Natürlich fühlt es sich seltsam an ohne die THW-Profis, die den Pokal in den letzten sieben Jahren sechsmal in die Höhe stemmten. Und so werden die 13.000 Fans in der ausverkauften O2-World womöglich eine Premiere erleben: Von den vier Teilnehmern Melsungen, Berlin, Mannheim und Flensburg kann nur das Team von der dänischen Grenze nationale Titel auf dem Briefpapier nachweisen. Die Flensburger unterlagen zuletzt dreimal in Serie im Finale gegen den THW Kiel.

Titel als mögliche Initialzündung

Diese lange Geschichte der Depression und Frustration beantwortet die Frage, ob der diesjährige Pokalwettbewerb ein Trostpflaster darstelle. „Das ist niemals ein Trostpreis“, sagt Flensburgs Trainer Ljubomir Vranjes. „Das ist eine Ehre, da zu sein. Hamburg ist ja eines der größten Highlights im deutschen Handball, überhaupt im europäischen Handball.“ Auch alle Manager der vier Klubs haben diese Frage brüsk verneint. Sie wissen, dass dieser Titel eine Initialzündung für ihre Mannschaften darstellen kann.
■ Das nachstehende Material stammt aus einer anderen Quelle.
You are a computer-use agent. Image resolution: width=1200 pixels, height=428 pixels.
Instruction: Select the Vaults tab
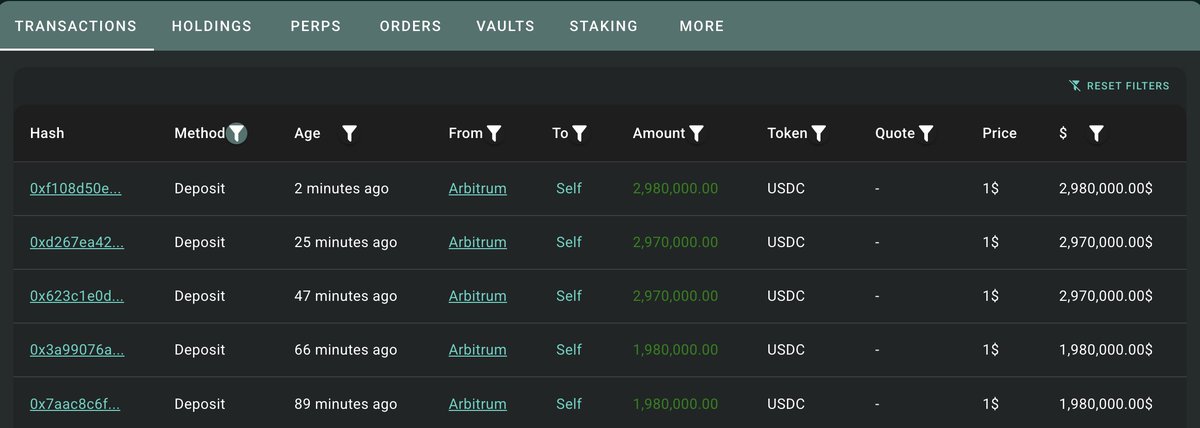(x=505, y=26)
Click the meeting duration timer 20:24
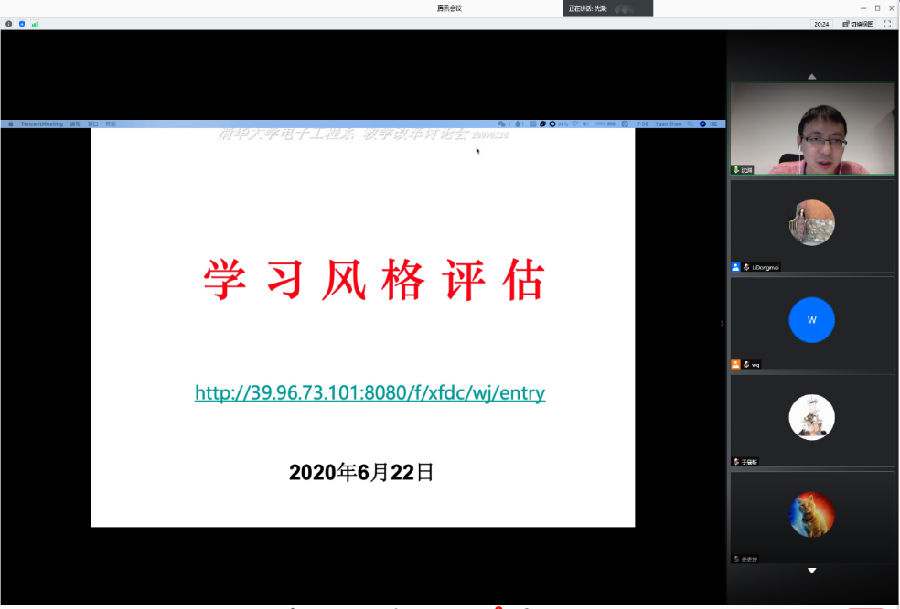Screen dimensions: 900x609 (x=821, y=24)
Nicht selten nämlich wurde ein Pokalsieg als Start in eine glorreiche Zukunft betrachtet. In der Retrospektive würdigten die Verantwortlichen des SC Magdeburg den Pokalsieg des Jahres 1996 als Auftakt jenes famosen Aufstiegs, der 2002 mit dem Triumph in der Champions League gekrönt wurde. Der TBV Lemgo musste erst 1995 den Pokal gewinnen, bevor im Jahr 1997 dann die erste Deutsche Meisterschaft nach Ostwestfalen wanderte.

Der Karriere-Höhepunkt

Als die SG Flensburg-Handewitt 2003 mit dem Silberpokal endlich den ersehnten nationalen Titel gewann, war endlich der Weg frei für das erfolgreichste Jahr der SG-Vereinsgeschichte 2004. Und auch der erste Pokalsiegs Hamburgs im Jahr 2006 war zentral für das ambitionierte Projekt, erfolgreichen Profihandball in der Hansestadt zu etablieren – diese Pokalsiege waren sämtlich ein Brustlöser auf dem Weg zu den höheren Zielen.
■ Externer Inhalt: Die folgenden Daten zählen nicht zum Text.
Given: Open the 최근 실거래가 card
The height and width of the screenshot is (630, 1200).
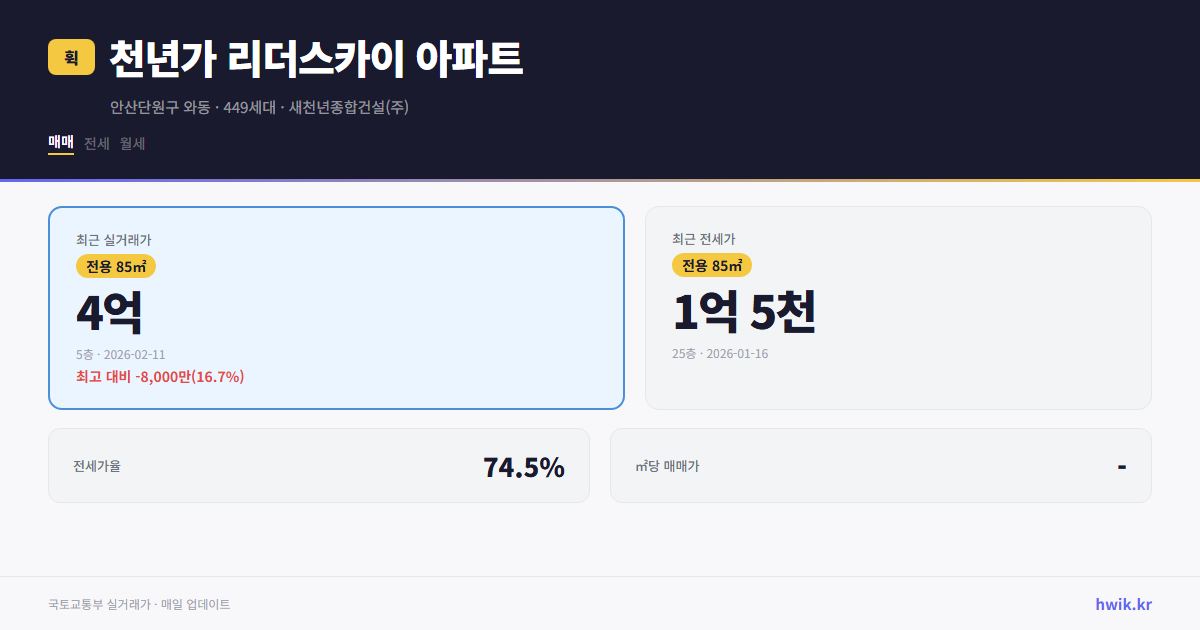Looking at the screenshot, I should click(335, 307).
Speziell für die bislang titellosen Löwen, die seit Wochen in Topform sind, wäre der Triumph besonders süß, weil sie den THW Kiel in dessen Ostseehalle aus dem Wettbewerb eliminiert haben. „Dieser Titel würde unendlich viel für uns bedeuten“, sagt Löwen-Manager Thorsten Storm daher vor dem Handballfest am Samstag und Sonntag.

Kein Profi, so viel ist gewiss, würde den Titel im Pokal als Trostpreis abqualifizieren. Sondern feiern als Karriere-Höhepunkt.